“Povo Matumbo", "A Malta de Ouro" e "A Formação" - Marginais armados realizam assaltos diários a partir da pedonal do Capalanga
A parte inferior da pedonal do bairro do Capalanga, município de Viana, tornou-se num abrigo de marginais, a partir do qual realizam assaltos à mão armada a qualquer hora do dia, o que deixa os moradores apoquentados.
Por: Na Mira do Crime
A nossa equipa de reportagem falou com as vendedeiras, motoqueiros e pedestres que circulam na entrada da Universidade Piaget, passando pela pedonal do Capabanga.
Estes lançam um grito de socorro pela falta de segurança e pelo elevado índice de criminalidade.
Dizem que vivem esta situação há muitos anos, mas nos últimos dias, a situação agravou-se.
Laura, moradora do bairro Capalanga, disse que os meliantes fortemente armados assaltam a qualquer hora do dia; encontraram esconderijos perfeitos debaixo das pedonais.
Os grupos de marginais "Povo Matumbo", "A Malta de Ouro" e "A Formação" tomaram o poder sobre no bairro.
Cristina João, vendedora de peixe seco, fez saber que na semana passada, um grupo de jovens mandou-lhe parar na linha férrea.
De seguida, os mesmos arrancaram-lhe a bacia do negócio e levaram. ”Eu estava distraída, caminhando quando uma moça perguntou quanto era o peixe, mas como estava em andamento não tirei a banheira da cabeça.

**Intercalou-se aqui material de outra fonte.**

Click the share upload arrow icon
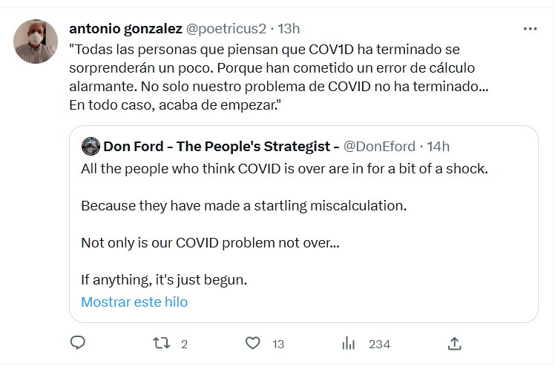The image size is (555, 366). [x=455, y=343]
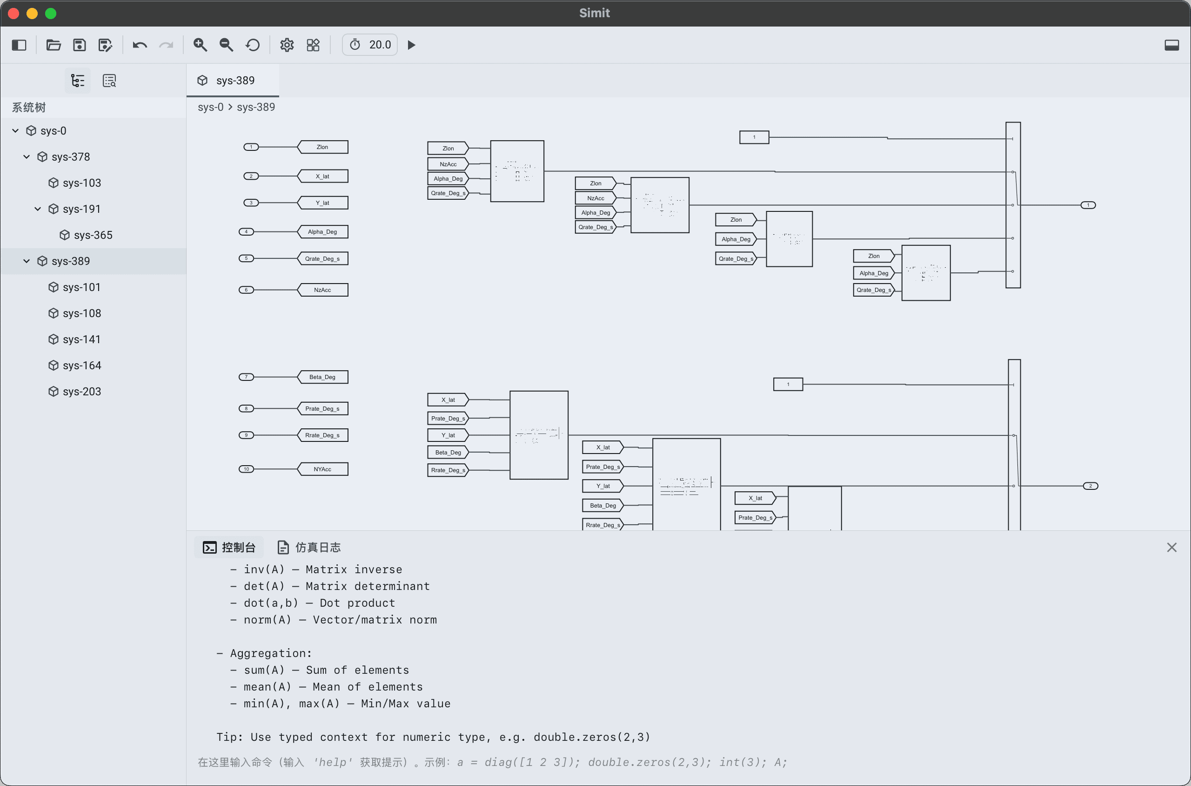Screen dimensions: 1191x786
Task: Open simulation settings via the gear icon
Action: [x=286, y=45]
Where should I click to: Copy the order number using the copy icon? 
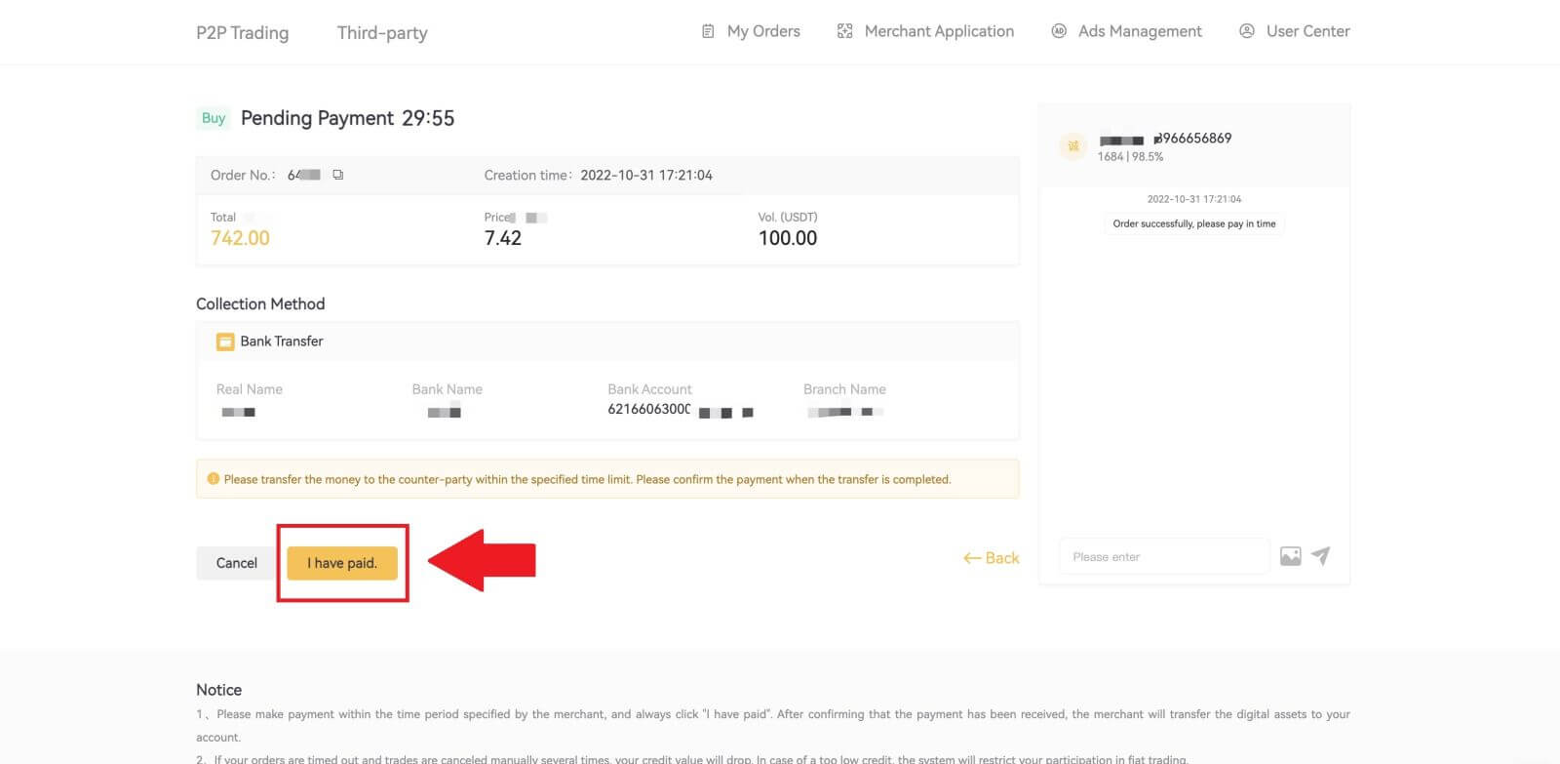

Só assustei que um grupo de moços puxou a bacia", relata, desconfiando que a moça que a mandou parar fazia parte do grupo.
Disse que o elevado índice de criminalidade, as perdas de negócios são constantes.
Para o seu caso, na condição de solteira a viver apenas com os filhos, a situação é, "deveras, insuportável".
"Cada vez que sou assaltada, tenho de pedir dinheiro emprestado aos vizinhos para recomeçar o negócio", conta.
Álvaro Magalhães, motoqueiro, diz que os roubos de motorizadas naquela paragem são constantes, sobretudo a partir das 19 horas.
Manzina Alberto, moradora, conta que no bairro Lembelele, na mesma zona, esta terça-feira, de manhã, o seu filho Maicon de 20 anos, ao sair de casa para fazer biscato como lotador de táxi, deparou-se com um grupo de jovens que o agrediu com facas e catanas, por não ter dado o dinheiro exigido.
O pior só não aconteceu, porque alguns moradores estavam próximo e acudiram-no.
Esta semana, contam, apareceu um corpo de um jovem na linha férrea morto por marginais, foi posto ai para parecer que foi atropelado pelo comboio.